PAGE EXTRACT >>
....

> AVX2 level includes FMA (fast multiply-add)
FMA acronym is not fast multiply add, it’s fused multiply add. Fused means the instruction computes the entire a * b + c expression using twice as many mantissa bits, only then rounds the number to the precision of the arguments.
It might be the Prism emulator failed to translate FMA instructions into a pair of two FMLA instructions (equally fused ARM64 equivalent), instead it did some emulation of that fused behaviour, which in turn what degraded the performance of the AVX2 emulation.
Author here - thanks - my bad. Fixed 'fast' -> 'fused' :)
I don't have insight into how Prism works, but I have wondered if the right debugger would see the ARM code and let us debug exactly what was going on for sure.
You’re welcome. Sadly, I don’t know how to observe ARM assembly produced by Prism.
And one more thing.

....

DATA SHOWN >>
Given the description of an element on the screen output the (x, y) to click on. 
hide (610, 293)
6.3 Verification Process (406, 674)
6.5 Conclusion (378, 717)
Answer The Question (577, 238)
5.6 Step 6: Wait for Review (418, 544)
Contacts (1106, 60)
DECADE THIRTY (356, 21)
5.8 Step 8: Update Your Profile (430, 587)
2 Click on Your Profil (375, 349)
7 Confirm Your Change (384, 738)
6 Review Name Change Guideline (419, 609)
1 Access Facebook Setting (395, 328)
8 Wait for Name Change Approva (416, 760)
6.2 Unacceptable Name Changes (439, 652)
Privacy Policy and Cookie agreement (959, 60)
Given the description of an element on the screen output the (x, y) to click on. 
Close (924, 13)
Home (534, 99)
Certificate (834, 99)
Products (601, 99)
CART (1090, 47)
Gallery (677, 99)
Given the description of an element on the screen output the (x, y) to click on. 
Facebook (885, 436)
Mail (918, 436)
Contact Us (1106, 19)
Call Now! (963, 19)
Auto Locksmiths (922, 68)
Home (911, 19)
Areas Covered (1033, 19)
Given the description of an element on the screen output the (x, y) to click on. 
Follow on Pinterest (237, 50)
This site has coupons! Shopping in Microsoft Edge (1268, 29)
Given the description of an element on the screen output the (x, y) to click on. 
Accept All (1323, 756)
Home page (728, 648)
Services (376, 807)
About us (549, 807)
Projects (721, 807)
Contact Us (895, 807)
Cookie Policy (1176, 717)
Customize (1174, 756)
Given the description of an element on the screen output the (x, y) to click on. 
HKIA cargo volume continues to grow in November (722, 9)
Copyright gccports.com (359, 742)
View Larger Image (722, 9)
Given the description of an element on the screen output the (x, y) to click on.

....

EXERCISE REQUIREMENTS >>
A – In the forum thread about FMA and the Prism emulator, what does the acronym FMA stand for?
B – In the forum thread about FMA and the Prism emulator, write out the passage that begins at the sentence containing "I don't have" and ends after "produced by Prism.", replacing "debugger" with "disassembler".
C – Carry on the forum thread about FMA and the Prism emulator from its last line.
The lines have nothing to do with the forum thread about FMA and the Prism emulator.

RESPONSE LIST >>
A – Fused multiply add.

B –
I don't have insight into how Prism works, but I have wondered if the right disassembler would see the ARM code and let us debug exactly what was going on for sure.
You’re welcome. Sadly, I don’t know how to observe ARM assembly produced by Prism.

C –
If you test on an AMD processor, you will probably see much less profit from FMA. Not because it’s slower, but because SSE4 version will runs much faster.
On Intel processors like your Tiger Lake, all 3 operations addition, multiplication and FMA compete for the same execution units. On AMD processors however, multiplication and FMA do as well but addition is independent, e.g. on Zen4 multiplication and FMA run on execution units FP0 or FP1 while addition runs on execution units FP2 or FP3. This way replacing multiply/add combo with FMA on AMD doesn’t substantially improve throughput in FLOPs. The only win is L1i cache and instruction decoder.
You can ... to a degree - Google for "XtaCache"